Где-то женский вскрик раздался надрывный, пронзительный. Где-то, как вольного ветра порыв, вспыхнуло:
Вы жертвою пали…– Господа! Господа! Честью прошу…
Над конским храпом – краснорожий, в седых, морозных усах, в башлыке, похожий на косматого пса.
– Рра-зой-дись!
– Анатолий Леонидыч, голубчик…
Чериковер тянул Дурова за рукав, пытаясь выбраться из темной людской кипени к освещенному подъезду Народного дома. Но что-то уже произошло в толпе: тяжелыми, медленными волнами разливалась она в разные стороны – к железнодорожным путям, под гору, в Ямки, на Грузовую.
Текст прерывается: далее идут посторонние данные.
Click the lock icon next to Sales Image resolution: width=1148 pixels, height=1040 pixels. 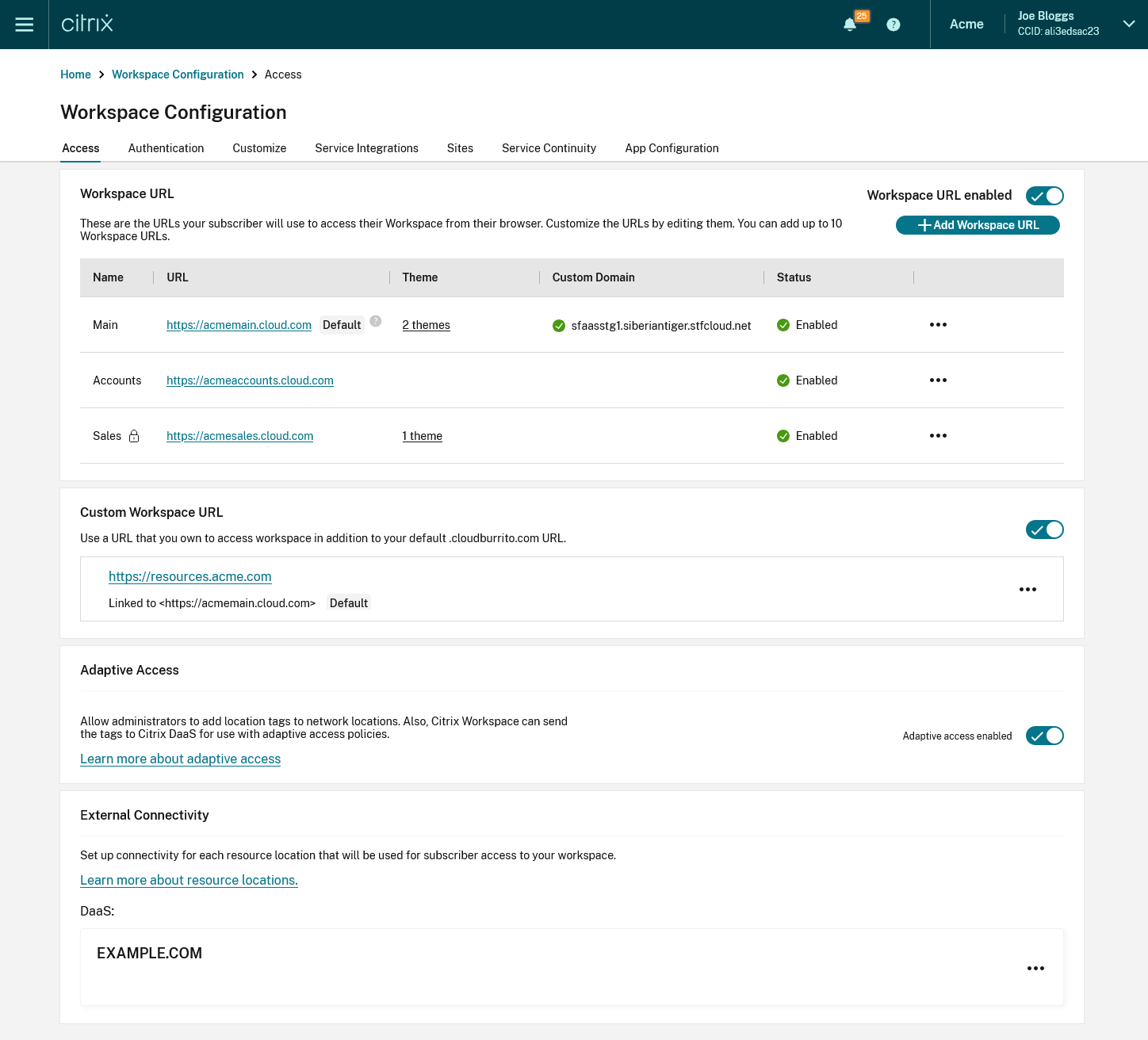click(133, 436)
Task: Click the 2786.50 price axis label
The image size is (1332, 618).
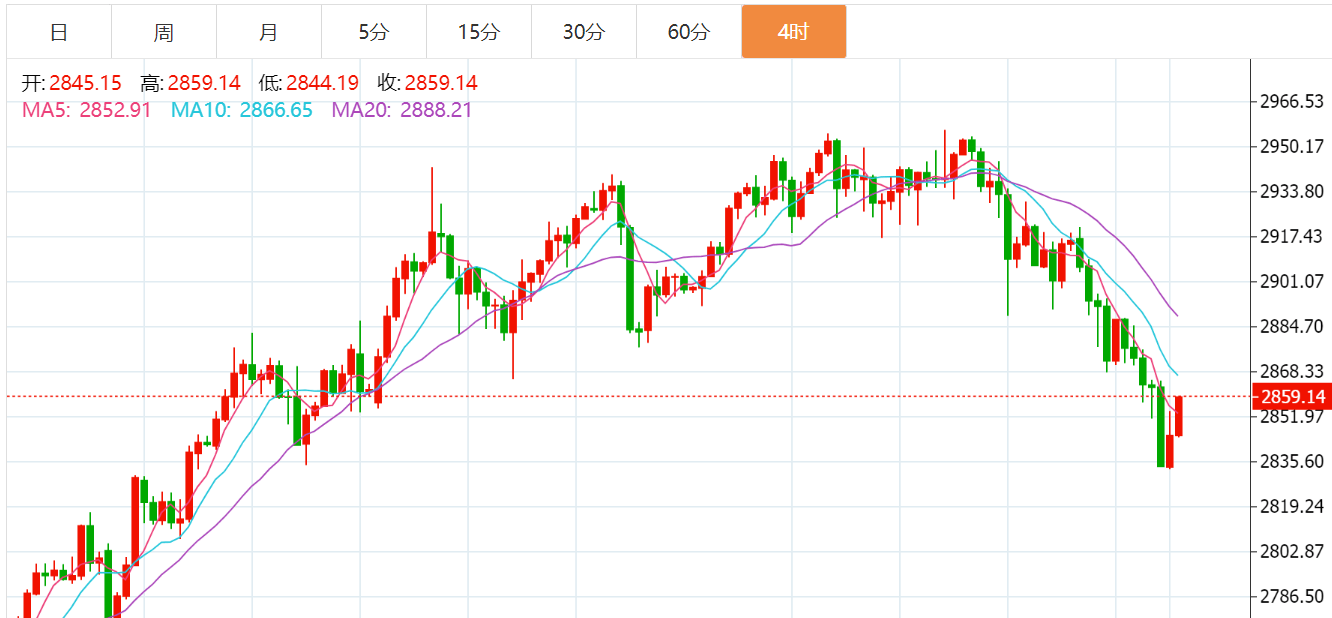Action: pyautogui.click(x=1293, y=597)
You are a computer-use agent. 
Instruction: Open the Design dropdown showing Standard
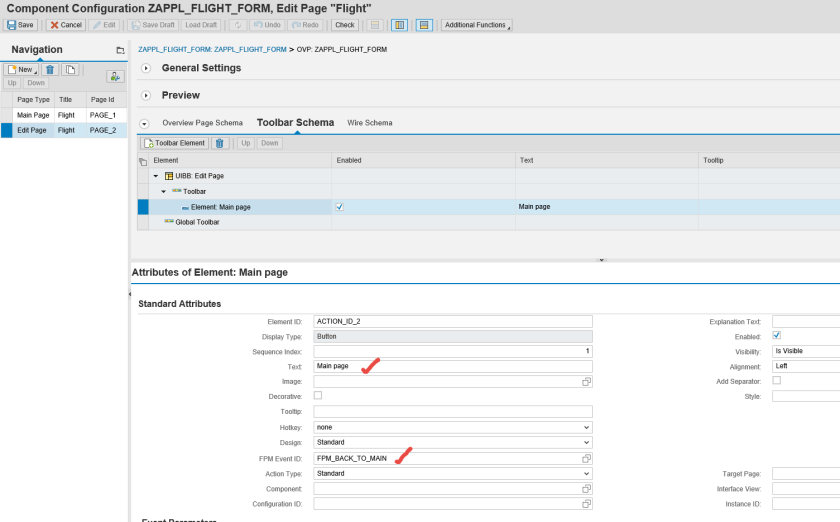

Извозчик хрипло кричал на ошалевшую лошаденку, размахивал кнутом, трудно, с остановками продвигаясь в сторону Большой Дворянской.
Человек в шляпе исчез. Один за другим гасли факелы. Под яркими лампами у Народного дома Анатолия Леонидовича узнали: «Дуров! Дуров!»
– Браво, Дуров! – звонко выкрикнул мальчишеский голос. – Бра-а-аво!
– Говоришь, собака и та завоет? – Мослаковатый верзила в гремящей на морозе брезентовой куртке хлопнул по плечу, захохотал. – Ловко, брат, ты их стеганул! Ну, погоди, дай срок, они у нас еще и не так завоют!
Наклонясь, заглянул в глаза.
– Завоют, сукины дети! – сказал напористо, убежденно. – Так что не робей, Анатолий Леонидыч, жиляй их, чертей!
Бель Элен плакала, прижимая кулачки к вискам. Ее голова с накрученными на ночь газетными бумажками, папильотками, похожими на маленькие комочки снега, вздрагивала от рыданий. Дав волю слезам, она уже не могла их остановить.
Ей казалось, что, она самая несчастная женщина в мире, где все так непостоянно – любовь, слава, красота…
Вспоминалось приятное – аплодисменты, сувениры, частая смена городов, и всюду – обожание, успех, цветистые комплименты поклонников.
Именно эти воспоминания рождали новые неудержимые потоки слез.